Gaining Super Bowls and Gaping Sinkholes

There seems to a growing trend in the National Football League, and that is if you want your city to host a Super Bowl, simply build a new stadium. On Tuesday the NFL announced that Minneapolis will be the host city for Super Bowl LII, that’s 52 if you’re not the Roman Numerals type.

Granted, the building of a new state of the art stadium does not always guarantee the worlds media descends into your city for a fortnight each year, but it does help. Just recently we have had the big game played in Dallas’ house that Jerry built, and of course the 50th anniversary Super Bowl will be held in Levi’s Stadium, the new home of the San Francisco 49ers.

One thing that maybe swayed the voting away from New Orleans and Indianapolis, who finished second and third respectively in the voting, was the fact that almost half of the $1 billion stadium has been funded by the public, something which the NFL smiles greatly upon and they like to give back to those that give out in the first place. Also the city has plans to upgrade many downtown areas of the city in advance of the season finale in 2018.

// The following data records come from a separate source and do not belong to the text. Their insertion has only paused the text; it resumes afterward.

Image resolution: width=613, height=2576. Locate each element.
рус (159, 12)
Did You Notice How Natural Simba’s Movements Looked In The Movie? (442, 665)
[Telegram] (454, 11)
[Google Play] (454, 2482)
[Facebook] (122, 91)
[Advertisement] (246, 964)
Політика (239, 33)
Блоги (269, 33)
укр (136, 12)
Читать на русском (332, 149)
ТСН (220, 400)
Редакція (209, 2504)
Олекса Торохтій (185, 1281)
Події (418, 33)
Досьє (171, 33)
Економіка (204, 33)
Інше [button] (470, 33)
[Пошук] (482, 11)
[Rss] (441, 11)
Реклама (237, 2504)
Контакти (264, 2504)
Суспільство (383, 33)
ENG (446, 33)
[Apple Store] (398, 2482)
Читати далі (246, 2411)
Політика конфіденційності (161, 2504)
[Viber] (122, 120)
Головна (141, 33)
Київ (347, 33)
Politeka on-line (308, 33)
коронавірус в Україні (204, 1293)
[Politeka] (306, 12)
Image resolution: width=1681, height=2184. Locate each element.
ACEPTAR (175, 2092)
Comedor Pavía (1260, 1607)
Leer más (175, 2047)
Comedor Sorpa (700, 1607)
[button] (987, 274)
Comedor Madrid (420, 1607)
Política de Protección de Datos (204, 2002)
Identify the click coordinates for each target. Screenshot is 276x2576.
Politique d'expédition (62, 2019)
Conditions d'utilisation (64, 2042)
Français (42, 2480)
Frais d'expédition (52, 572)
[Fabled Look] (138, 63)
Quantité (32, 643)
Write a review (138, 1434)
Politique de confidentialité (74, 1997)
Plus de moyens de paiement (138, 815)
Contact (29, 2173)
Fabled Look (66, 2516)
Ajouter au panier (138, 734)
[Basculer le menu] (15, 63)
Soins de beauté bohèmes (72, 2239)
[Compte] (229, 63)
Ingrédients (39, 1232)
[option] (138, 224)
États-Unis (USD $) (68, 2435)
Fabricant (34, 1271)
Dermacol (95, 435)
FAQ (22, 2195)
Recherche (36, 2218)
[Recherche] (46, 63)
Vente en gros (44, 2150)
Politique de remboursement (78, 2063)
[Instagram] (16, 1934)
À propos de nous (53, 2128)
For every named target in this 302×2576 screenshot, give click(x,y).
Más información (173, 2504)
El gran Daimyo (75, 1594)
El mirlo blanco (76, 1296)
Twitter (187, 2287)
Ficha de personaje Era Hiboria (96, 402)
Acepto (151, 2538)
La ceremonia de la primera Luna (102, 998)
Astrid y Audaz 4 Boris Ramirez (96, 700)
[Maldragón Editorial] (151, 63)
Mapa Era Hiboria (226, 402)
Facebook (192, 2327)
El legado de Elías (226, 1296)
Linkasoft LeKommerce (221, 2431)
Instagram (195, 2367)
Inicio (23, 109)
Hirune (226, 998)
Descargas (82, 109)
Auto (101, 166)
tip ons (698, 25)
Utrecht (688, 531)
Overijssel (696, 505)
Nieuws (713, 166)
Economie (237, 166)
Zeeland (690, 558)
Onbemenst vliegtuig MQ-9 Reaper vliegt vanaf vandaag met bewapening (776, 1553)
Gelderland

Minnesota’s only other occasion hosting the game was back in 1992 when the Washington Redskins defeated the Buffalo Bills 37-24 in the recently demolished Metrodome.

Away from the bright lights of the NFL and the glory of the Super Bowl comes a tale of small town woe. On the same day that Minnesota were celebrating landing the big one, another big one appeared in Tennessee.

Unfortunately for the good people of Clarksville, and in particular the Austin Peay University Stadium it was in the shape of a 40ft by 40ft sinkhole in the corner of one end zone.

At first construction workers on a $19 million facility facelift discovered a small 5ft by 5ft hole, but when they started digging deeper to find stable bedrock so they could fill it in, the problem escalated.

“As they began digging, it became bigger and bigger and bigger,” said Bill Persinger, spokesman for the 10,000-student university, located about 50 miles northwest of Nashville. Persinger is confident that the hole will be filled and the stadium will be fully operational come the start of the football season in September.